EXERCISE DIRECTIONS → Repeat the part of the science fiction post starting at "I haven't read" and ending at "Go, Lemmings, Go!", swapping in "Frank Herbert" wherever "Gene Wolfe" appears.

GIVEN PASSAGE →
I completely disagree with your assessment of "Friday". It's not Hugo
material, but I found that it had an aura of maturity and vision I haven't
seen in RAH since the Juvenile days (they may have been strident, but they
were good and he knew what he was trying to say). What REALLY suprised me
was the maturity he had in his sexually oriented material in Friday. Most
Heinlein either suffers from an Oedipus or a candystore complex; I found
Friday to be realistic about things while still being RAH (a difficult line
to tread).

>Speaking of bad sf, this gives me an opportunity to voice
>a dissenting opinion on Brin's "Startide Rising", another
>dog that, to use the words of Dorothy Parker, "should not be
>tossed lightly aside, but hurled with great force".
>Probably the worst attempt at depicting aliens that has
>appeared in many years. Second only to Gene Wolfe in the
>bad writing catagory.

I haven't read Brin yet, but having listened to him at Baycon, I am looking
forward to it. Also, I don't know how you can consider Gene Wolfe a bad
writer. It looks like we simply disagree on what makes writing good or bad
(which makes neither of us right or wrong, just different). I seem to like
everything you don't, which is why they publish such a variety of books
these days. Somewhere out there, every book you consider trash has someone
who likes it. It may only be the author or editor or publisher, but that
person exists.


-- 
From the house at Pooh Corner:		Chuq 'Nuke Wobegon' Von Rospach
{fortune,menlo70}!nsc!chuqui		Have you hugged your Pooh today?
					Go, Lemmings, Go!


I'm not worried. I gave myself up for dead before we started.

GIVEN ENTRIES →
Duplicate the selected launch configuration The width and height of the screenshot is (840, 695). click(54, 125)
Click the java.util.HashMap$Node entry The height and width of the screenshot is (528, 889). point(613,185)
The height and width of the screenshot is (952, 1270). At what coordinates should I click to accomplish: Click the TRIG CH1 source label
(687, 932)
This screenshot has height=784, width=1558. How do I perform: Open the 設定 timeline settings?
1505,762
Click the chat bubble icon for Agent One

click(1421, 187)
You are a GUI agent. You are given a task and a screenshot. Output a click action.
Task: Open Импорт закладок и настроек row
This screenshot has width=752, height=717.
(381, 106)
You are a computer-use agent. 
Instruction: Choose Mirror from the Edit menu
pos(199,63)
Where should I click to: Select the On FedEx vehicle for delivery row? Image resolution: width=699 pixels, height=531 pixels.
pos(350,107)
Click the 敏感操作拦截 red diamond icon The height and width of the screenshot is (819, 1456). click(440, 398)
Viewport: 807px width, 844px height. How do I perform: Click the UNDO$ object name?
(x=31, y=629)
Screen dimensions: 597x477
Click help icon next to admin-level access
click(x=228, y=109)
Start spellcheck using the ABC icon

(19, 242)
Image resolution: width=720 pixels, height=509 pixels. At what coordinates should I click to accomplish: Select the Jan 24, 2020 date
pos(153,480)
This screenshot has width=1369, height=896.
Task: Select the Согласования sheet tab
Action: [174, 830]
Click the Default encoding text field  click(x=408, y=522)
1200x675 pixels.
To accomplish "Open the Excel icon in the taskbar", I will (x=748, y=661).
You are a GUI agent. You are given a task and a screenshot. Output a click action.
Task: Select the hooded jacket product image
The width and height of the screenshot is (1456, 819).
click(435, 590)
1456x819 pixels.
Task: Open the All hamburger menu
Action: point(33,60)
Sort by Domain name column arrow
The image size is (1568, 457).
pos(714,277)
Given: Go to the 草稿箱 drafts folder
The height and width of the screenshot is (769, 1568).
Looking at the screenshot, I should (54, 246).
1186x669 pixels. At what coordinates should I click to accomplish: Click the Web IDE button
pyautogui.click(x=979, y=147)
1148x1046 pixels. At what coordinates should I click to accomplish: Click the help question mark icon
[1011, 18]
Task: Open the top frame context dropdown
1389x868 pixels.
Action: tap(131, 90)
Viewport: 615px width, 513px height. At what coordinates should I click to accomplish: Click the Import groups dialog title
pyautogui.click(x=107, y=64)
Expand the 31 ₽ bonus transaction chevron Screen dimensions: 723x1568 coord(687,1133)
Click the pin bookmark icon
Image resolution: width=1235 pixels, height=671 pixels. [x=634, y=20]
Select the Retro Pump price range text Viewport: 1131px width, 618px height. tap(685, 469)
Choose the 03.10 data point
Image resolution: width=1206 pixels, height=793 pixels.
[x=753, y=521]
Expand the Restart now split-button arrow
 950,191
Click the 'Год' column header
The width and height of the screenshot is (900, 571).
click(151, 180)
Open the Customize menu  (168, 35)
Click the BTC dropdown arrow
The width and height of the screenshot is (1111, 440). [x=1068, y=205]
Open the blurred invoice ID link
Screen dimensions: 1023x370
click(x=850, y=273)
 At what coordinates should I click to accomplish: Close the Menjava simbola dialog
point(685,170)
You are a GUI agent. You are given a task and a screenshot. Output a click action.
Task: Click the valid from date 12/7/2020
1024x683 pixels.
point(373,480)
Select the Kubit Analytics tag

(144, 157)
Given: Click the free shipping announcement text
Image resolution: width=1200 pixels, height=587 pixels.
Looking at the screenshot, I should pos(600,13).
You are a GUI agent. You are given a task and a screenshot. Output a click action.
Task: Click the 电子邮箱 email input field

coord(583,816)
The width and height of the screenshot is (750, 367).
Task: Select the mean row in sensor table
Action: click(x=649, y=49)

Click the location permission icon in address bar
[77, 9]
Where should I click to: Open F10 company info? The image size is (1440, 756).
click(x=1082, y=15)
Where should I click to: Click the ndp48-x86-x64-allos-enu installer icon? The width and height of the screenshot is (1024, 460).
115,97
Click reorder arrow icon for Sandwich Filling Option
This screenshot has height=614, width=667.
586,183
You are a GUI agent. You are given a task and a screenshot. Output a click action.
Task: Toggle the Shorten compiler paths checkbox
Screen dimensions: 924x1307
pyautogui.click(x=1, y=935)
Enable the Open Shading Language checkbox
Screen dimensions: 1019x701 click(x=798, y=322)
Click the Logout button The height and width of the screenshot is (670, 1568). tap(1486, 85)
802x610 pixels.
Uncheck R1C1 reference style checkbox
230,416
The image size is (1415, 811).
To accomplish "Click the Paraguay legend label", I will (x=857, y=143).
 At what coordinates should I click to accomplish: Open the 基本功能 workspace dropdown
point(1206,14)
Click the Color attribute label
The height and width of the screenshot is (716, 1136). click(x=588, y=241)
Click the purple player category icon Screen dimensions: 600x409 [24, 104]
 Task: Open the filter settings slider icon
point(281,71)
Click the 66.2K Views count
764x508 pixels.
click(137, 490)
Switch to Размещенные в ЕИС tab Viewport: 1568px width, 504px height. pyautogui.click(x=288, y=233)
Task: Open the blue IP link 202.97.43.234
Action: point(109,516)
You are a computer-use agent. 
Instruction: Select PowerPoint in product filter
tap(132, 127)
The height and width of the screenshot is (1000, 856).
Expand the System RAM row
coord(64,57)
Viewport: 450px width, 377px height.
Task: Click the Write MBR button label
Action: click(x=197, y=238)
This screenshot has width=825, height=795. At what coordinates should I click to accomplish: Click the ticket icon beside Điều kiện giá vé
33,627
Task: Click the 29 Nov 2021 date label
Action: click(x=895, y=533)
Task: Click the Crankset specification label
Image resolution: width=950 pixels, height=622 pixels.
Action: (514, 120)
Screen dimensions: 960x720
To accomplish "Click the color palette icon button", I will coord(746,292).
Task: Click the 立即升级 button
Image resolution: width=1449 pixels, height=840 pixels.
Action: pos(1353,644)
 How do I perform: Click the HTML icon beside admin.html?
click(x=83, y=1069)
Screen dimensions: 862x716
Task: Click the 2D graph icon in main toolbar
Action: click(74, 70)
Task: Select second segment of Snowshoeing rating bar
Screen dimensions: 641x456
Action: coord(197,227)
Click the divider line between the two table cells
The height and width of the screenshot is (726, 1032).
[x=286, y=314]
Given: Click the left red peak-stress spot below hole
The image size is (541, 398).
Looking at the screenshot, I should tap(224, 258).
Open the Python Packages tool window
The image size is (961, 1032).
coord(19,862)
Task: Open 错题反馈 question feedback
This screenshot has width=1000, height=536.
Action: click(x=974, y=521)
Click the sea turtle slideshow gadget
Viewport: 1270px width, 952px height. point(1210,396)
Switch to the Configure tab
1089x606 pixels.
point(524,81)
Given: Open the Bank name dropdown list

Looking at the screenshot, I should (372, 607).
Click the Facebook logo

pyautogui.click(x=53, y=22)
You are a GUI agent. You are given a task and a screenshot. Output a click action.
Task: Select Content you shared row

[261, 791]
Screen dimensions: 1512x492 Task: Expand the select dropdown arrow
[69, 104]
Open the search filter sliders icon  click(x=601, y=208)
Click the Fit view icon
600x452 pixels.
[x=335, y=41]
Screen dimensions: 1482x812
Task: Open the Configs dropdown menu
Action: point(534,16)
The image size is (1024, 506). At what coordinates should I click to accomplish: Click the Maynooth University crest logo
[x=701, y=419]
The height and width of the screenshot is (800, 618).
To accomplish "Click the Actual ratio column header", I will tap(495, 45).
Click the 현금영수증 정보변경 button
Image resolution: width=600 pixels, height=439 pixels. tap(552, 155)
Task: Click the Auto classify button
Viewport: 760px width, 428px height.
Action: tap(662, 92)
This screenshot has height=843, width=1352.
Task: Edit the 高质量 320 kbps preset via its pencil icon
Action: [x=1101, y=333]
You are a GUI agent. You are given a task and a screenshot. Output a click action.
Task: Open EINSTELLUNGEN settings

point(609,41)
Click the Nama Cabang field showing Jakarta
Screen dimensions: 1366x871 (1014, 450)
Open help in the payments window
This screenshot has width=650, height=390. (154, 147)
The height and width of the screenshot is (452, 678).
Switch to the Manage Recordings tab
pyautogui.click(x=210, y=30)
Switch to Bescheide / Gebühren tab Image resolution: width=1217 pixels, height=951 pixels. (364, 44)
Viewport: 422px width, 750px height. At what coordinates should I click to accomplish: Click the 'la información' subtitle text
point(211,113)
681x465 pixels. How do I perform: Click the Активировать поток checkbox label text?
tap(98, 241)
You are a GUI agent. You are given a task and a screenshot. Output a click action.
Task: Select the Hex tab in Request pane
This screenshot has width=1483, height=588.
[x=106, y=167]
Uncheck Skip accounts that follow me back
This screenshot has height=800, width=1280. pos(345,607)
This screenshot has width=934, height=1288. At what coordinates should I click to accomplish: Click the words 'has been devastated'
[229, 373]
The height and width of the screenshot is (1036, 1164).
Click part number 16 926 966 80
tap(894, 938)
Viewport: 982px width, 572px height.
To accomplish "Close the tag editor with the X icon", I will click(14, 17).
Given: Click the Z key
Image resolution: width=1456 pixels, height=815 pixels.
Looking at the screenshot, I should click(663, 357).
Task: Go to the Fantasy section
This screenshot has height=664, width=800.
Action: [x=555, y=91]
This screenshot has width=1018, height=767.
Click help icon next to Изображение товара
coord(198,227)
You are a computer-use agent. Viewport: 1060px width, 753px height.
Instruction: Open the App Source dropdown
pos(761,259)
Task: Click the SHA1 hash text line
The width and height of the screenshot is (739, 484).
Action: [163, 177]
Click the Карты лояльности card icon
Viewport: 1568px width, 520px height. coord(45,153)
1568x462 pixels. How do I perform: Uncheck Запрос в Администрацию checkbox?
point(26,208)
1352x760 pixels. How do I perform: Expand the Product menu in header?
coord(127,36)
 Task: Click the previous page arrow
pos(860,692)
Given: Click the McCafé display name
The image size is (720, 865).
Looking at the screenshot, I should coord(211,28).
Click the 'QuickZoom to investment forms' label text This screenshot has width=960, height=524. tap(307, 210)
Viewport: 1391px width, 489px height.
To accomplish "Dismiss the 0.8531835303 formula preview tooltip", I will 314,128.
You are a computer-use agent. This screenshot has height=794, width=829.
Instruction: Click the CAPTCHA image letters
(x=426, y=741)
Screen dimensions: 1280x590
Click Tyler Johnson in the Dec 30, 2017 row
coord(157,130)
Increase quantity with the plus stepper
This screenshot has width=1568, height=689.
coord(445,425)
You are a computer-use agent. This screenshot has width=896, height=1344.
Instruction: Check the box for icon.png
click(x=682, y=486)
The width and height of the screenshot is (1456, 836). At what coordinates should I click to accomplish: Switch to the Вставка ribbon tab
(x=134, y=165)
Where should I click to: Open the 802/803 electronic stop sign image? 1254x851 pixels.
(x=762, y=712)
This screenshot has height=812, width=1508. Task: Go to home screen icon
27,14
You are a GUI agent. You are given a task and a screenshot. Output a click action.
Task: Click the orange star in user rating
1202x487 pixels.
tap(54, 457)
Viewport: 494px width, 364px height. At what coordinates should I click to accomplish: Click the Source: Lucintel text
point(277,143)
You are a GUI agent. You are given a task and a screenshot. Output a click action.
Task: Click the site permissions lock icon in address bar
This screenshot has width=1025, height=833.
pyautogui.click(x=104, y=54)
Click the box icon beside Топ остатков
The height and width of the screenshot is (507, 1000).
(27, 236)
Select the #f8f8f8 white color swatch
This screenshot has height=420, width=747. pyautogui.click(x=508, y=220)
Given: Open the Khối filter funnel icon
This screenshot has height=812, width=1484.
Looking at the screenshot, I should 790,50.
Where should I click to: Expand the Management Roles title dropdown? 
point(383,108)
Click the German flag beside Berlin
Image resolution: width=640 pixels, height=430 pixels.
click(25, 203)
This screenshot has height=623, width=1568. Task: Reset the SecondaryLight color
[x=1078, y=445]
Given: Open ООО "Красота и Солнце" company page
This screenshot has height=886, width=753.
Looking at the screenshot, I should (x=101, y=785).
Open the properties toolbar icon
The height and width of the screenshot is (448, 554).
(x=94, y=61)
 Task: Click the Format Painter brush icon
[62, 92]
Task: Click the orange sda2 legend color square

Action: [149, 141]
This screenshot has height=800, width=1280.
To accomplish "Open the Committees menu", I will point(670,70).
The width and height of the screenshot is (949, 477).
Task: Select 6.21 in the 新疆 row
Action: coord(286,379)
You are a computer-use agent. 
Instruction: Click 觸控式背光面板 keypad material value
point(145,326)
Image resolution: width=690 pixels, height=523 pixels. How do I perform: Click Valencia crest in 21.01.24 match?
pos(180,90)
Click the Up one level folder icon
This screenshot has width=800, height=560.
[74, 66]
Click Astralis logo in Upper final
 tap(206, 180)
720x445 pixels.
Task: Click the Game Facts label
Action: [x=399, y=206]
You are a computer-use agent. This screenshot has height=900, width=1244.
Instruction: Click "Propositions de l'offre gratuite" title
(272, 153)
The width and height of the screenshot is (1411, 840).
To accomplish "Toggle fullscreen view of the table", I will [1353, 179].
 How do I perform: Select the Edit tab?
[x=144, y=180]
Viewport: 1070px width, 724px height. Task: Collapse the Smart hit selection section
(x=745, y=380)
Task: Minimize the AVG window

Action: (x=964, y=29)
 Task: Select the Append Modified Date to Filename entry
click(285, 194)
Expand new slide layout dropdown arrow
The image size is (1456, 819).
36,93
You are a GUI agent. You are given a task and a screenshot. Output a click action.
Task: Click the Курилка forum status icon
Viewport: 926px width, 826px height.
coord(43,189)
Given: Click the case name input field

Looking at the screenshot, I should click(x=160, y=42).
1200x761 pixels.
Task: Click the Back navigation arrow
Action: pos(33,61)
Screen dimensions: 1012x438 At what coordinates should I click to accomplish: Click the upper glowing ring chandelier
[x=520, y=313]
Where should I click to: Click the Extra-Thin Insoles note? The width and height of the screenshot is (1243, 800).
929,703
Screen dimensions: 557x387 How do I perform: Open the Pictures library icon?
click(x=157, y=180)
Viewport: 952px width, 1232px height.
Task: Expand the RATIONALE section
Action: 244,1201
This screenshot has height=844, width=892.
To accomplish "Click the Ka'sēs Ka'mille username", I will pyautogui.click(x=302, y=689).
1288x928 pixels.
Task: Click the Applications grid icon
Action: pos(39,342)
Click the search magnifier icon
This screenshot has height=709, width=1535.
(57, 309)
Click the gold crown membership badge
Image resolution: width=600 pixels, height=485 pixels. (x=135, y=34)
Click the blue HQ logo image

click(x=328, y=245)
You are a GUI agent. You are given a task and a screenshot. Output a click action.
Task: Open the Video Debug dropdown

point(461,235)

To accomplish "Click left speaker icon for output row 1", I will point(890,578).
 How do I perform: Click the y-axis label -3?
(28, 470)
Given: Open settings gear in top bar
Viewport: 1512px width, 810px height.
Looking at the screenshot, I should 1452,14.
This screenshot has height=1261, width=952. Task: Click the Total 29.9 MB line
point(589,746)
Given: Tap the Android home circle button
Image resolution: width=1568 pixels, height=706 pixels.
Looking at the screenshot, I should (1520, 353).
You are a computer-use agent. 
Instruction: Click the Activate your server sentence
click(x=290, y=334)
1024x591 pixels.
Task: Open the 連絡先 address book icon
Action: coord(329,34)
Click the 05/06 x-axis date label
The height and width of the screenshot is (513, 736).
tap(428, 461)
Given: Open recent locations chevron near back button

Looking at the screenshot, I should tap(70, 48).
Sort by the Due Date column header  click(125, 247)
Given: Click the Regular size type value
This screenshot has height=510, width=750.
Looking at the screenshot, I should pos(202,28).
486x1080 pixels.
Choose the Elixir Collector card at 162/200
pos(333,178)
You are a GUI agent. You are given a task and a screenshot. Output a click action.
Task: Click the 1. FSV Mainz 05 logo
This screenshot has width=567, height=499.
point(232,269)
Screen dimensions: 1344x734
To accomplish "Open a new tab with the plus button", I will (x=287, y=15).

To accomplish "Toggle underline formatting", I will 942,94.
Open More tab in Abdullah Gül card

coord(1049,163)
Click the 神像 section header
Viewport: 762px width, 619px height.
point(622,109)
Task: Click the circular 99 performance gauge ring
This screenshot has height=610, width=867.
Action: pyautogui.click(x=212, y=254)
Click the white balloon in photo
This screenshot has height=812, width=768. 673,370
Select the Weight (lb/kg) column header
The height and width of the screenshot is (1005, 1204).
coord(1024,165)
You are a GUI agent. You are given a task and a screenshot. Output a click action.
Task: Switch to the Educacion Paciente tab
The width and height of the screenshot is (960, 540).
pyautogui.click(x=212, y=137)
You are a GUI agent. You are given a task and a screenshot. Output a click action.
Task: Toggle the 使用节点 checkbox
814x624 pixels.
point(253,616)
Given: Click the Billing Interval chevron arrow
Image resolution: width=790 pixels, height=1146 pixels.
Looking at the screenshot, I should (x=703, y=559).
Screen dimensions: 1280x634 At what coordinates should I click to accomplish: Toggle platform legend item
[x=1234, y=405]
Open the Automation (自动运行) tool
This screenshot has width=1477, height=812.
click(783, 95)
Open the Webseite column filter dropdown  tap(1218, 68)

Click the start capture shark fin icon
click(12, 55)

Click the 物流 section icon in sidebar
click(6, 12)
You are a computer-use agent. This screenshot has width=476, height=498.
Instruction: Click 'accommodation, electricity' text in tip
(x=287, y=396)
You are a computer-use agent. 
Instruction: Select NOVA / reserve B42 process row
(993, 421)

YOUR RESPONSE →
I haven't read Brin yet, but having listened to him at Baycon, I am looking
forward to it. Also, I don't know how you can consider Frank Herbert a bad
writer. It looks like we simply disagree on what makes writing good or bad
(which makes neither of us right or wrong, just different). I seem to like
everything you don't, which is why they publish such a variety of books
these days. Somewhere out there, every book you consider trash has someone
who likes it. It may only be the author or editor or publisher, but that
person exists.


-- 
From the house at Pooh Corner:		Chuq 'Nuke Wobegon' Von Rospach
{fortune,menlo70}!nsc!chuqui		Have you hugged your Pooh today?
					Go, Lemmings, Go!